[Collection entries]
##############################

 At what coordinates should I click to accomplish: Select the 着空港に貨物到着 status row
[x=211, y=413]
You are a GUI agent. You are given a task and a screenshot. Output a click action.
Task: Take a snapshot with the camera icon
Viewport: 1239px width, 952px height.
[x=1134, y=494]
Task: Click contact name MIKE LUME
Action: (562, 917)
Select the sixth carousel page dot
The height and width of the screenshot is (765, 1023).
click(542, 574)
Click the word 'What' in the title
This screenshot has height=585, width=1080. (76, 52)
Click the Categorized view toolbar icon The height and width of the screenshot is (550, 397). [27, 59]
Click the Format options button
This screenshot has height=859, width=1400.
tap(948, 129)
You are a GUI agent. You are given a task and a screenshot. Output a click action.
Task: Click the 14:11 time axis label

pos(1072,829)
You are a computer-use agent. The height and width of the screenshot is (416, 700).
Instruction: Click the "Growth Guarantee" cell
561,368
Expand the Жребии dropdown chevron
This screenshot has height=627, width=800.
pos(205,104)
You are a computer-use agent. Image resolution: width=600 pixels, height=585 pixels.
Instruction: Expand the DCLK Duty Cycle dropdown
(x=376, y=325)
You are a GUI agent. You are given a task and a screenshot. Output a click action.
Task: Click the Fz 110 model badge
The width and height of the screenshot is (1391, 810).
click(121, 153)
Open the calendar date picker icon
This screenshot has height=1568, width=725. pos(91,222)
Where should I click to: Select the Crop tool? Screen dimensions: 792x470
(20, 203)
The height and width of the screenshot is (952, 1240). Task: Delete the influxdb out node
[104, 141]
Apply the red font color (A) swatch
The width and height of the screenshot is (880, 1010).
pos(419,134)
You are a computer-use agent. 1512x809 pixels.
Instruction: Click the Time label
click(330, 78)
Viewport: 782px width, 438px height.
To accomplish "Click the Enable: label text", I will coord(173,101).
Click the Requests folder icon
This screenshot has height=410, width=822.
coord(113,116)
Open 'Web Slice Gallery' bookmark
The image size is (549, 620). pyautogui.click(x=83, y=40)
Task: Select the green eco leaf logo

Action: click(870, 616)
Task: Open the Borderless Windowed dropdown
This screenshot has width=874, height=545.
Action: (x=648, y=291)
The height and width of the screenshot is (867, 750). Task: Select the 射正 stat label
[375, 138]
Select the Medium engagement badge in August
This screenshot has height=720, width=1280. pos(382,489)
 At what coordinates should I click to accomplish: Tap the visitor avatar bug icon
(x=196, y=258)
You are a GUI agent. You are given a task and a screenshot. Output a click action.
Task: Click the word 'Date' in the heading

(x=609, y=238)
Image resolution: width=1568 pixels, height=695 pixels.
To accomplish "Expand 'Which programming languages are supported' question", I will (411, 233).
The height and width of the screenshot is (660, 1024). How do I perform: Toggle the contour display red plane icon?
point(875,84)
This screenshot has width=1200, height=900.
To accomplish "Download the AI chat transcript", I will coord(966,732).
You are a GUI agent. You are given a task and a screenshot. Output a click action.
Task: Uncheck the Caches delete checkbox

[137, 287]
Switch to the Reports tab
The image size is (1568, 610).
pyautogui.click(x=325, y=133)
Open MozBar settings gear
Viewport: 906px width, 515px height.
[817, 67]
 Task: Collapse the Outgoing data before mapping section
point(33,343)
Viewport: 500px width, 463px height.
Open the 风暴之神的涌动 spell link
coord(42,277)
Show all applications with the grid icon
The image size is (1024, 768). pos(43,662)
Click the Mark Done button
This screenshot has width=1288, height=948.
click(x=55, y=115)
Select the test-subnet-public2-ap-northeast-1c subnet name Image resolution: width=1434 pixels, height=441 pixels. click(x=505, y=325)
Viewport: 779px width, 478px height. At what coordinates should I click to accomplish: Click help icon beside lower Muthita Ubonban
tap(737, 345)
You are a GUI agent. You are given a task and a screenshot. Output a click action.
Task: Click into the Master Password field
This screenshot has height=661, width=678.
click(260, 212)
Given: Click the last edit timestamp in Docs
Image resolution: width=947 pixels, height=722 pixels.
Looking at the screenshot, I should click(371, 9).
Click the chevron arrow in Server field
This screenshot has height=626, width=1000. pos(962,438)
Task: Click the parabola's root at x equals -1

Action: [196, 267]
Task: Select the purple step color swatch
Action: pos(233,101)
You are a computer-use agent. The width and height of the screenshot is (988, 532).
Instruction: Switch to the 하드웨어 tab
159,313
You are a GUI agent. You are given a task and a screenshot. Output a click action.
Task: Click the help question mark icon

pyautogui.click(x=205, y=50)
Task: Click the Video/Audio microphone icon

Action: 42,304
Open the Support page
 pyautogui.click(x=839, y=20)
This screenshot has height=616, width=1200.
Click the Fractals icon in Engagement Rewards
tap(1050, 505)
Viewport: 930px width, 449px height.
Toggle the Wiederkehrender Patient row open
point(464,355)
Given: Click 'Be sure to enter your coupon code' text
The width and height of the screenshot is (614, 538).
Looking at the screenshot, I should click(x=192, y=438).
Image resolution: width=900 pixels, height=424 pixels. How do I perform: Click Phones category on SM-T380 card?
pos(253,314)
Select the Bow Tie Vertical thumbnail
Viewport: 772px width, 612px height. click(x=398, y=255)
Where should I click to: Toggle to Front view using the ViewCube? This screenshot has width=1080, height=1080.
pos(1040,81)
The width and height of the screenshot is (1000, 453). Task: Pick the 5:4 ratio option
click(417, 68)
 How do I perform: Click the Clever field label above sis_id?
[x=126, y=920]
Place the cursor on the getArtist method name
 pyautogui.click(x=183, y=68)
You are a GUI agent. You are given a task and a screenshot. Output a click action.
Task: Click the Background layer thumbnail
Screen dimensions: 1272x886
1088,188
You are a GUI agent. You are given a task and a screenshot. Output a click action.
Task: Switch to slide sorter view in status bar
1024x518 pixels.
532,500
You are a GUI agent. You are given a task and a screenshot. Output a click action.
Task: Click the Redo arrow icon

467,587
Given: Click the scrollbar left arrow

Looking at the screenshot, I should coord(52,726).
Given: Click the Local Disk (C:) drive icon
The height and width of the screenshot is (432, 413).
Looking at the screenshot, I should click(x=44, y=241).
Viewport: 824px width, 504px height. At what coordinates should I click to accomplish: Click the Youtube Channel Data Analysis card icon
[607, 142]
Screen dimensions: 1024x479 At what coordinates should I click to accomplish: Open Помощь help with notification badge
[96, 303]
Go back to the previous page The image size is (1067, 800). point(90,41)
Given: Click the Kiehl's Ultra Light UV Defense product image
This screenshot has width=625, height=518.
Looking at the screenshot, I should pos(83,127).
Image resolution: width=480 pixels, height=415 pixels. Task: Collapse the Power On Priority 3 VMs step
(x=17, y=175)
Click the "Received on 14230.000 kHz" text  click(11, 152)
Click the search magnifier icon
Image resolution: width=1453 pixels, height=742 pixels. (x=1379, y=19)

##############################

[Exercise brief] Once more, write all of the records exactly as given.

[Answer]
 At what coordinates should I click to accomplish: Select the 着空港に貨物到着 status row
[x=211, y=413]
You are a GUI agent. You are given a task and a screenshot. Output a click action.
Task: Take a snapshot with the camera icon
Viewport: 1239px width, 952px height.
[x=1134, y=494]
Task: Click contact name MIKE LUME
Action: (562, 917)
Select the sixth carousel page dot
The height and width of the screenshot is (765, 1023).
click(542, 574)
Click the word 'What' in the title
This screenshot has height=585, width=1080. (76, 52)
Click the Categorized view toolbar icon The height and width of the screenshot is (550, 397). [27, 59]
Click the Format options button
This screenshot has height=859, width=1400.
tap(948, 129)
You are a GUI agent. You are given a task and a screenshot. Output a click action.
Task: Click the 14:11 time axis label

pos(1072,829)
You are a computer-use agent. The height and width of the screenshot is (416, 700).
Instruction: Click the "Growth Guarantee" cell
561,368
Expand the Жребии dropdown chevron
This screenshot has height=627, width=800.
pos(205,104)
You are a computer-use agent. Image resolution: width=600 pixels, height=585 pixels.
Instruction: Expand the DCLK Duty Cycle dropdown
(x=376, y=325)
You are a GUI agent. You are given a task and a screenshot. Output a click action.
Task: Click the Fz 110 model badge
The width and height of the screenshot is (1391, 810).
click(121, 153)
Open the calendar date picker icon
This screenshot has height=1568, width=725. pos(91,222)
Where should I click to: Select the Crop tool? Screen dimensions: 792x470
(20, 203)
The height and width of the screenshot is (952, 1240). Task: Delete the influxdb out node
[104, 141]
Apply the red font color (A) swatch
The width and height of the screenshot is (880, 1010).
pos(419,134)
You are a computer-use agent. 1512x809 pixels.
Instruction: Click the Time label
click(330, 78)
Viewport: 782px width, 438px height.
To accomplish "Click the Enable: label text", I will coord(173,101).
Click the Requests folder icon
This screenshot has height=410, width=822.
coord(113,116)
Open 'Web Slice Gallery' bookmark
The image size is (549, 620). pyautogui.click(x=83, y=40)
Task: Select the green eco leaf logo

Action: click(870, 616)
Task: Open the Borderless Windowed dropdown
This screenshot has width=874, height=545.
Action: (x=648, y=291)
The height and width of the screenshot is (867, 750). Task: Select the 射正 stat label
[375, 138]
Select the Medium engagement badge in August
This screenshot has height=720, width=1280. pos(382,489)
 At what coordinates should I click to accomplish: Tap the visitor avatar bug icon
(x=196, y=258)
You are a GUI agent. You are given a task and a screenshot. Output a click action.
Task: Click the word 'Date' in the heading

(x=609, y=238)
Image resolution: width=1568 pixels, height=695 pixels.
To accomplish "Expand 'Which programming languages are supported' question", I will (411, 233).
The height and width of the screenshot is (660, 1024). How do I perform: Toggle the contour display red plane icon?
point(875,84)
This screenshot has width=1200, height=900.
To accomplish "Download the AI chat transcript", I will coord(966,732).
You are a GUI agent. You are given a task and a screenshot. Output a click action.
Task: Uncheck the Caches delete checkbox

[137, 287]
Switch to the Reports tab
The image size is (1568, 610).
pyautogui.click(x=325, y=133)
Open MozBar settings gear
Viewport: 906px width, 515px height.
[817, 67]
 Task: Collapse the Outgoing data before mapping section
point(33,343)
Viewport: 500px width, 463px height.
Open the 风暴之神的涌动 spell link
coord(42,277)
Show all applications with the grid icon
The image size is (1024, 768). pos(43,662)
Click the Mark Done button
This screenshot has width=1288, height=948.
click(x=55, y=115)
Select the test-subnet-public2-ap-northeast-1c subnet name Image resolution: width=1434 pixels, height=441 pixels. click(x=505, y=325)
Viewport: 779px width, 478px height. At what coordinates should I click to accomplish: Click help icon beside lower Muthita Ubonban
tap(737, 345)
You are a GUI agent. You are given a task and a screenshot. Output a click action.
Task: Click into the Master Password field
This screenshot has height=661, width=678.
click(260, 212)
Given: Click the last edit timestamp in Docs
Image resolution: width=947 pixels, height=722 pixels.
Looking at the screenshot, I should click(371, 9).
Click the chevron arrow in Server field
This screenshot has height=626, width=1000. pos(962,438)
Task: Click the parabola's root at x equals -1

Action: [196, 267]
Task: Select the purple step color swatch
Action: pos(233,101)
You are a computer-use agent. The width and height of the screenshot is (988, 532).
Instruction: Switch to the 하드웨어 tab
159,313
You are a GUI agent. You are given a task and a screenshot. Output a click action.
Task: Click the help question mark icon

pyautogui.click(x=205, y=50)
Task: Click the Video/Audio microphone icon

Action: 42,304
Open the Support page
 pyautogui.click(x=839, y=20)
This screenshot has height=616, width=1200.
Click the Fractals icon in Engagement Rewards
tap(1050, 505)
Viewport: 930px width, 449px height.
Toggle the Wiederkehrender Patient row open
point(464,355)
Given: Click 'Be sure to enter your coupon code' text
The width and height of the screenshot is (614, 538).
Looking at the screenshot, I should click(x=192, y=438).
Image resolution: width=900 pixels, height=424 pixels. How do I perform: Click Phones category on SM-T380 card?
pos(253,314)
Select the Bow Tie Vertical thumbnail
Viewport: 772px width, 612px height. click(x=398, y=255)
Where should I click to: Toggle to Front view using the ViewCube? This screenshot has width=1080, height=1080.
pos(1040,81)
The width and height of the screenshot is (1000, 453). Task: Pick the 5:4 ratio option
click(417, 68)
 How do I perform: Click the Clever field label above sis_id?
[x=126, y=920]
Place the cursor on the getArtist method name
 pyautogui.click(x=183, y=68)
You are a GUI agent. You are given a task and a screenshot. Output a click action.
Task: Click the Background layer thumbnail
Screen dimensions: 1272x886
1088,188
You are a GUI agent. You are given a task and a screenshot. Output a click action.
Task: Switch to slide sorter view in status bar
1024x518 pixels.
532,500
You are a GUI agent. You are given a task and a screenshot. Output a click action.
Task: Click the Redo arrow icon

467,587
Given: Click the scrollbar left arrow

Looking at the screenshot, I should coord(52,726).
Given: Click the Local Disk (C:) drive icon
The height and width of the screenshot is (432, 413).
Looking at the screenshot, I should click(x=44, y=241).
Viewport: 824px width, 504px height. At what coordinates should I click to accomplish: Click the Youtube Channel Data Analysis card icon
[607, 142]
Screen dimensions: 1024x479 At what coordinates should I click to accomplish: Open Помощь help with notification badge
[96, 303]
Go back to the previous page The image size is (1067, 800). point(90,41)
Given: Click the Kiehl's Ultra Light UV Defense product image
This screenshot has width=625, height=518.
Looking at the screenshot, I should pos(83,127).
Image resolution: width=480 pixels, height=415 pixels. Task: Collapse the Power On Priority 3 VMs step
(x=17, y=175)
Click the "Received on 14230.000 kHz" text  click(11, 152)
Click the search magnifier icon
Image resolution: width=1453 pixels, height=742 pixels. (x=1379, y=19)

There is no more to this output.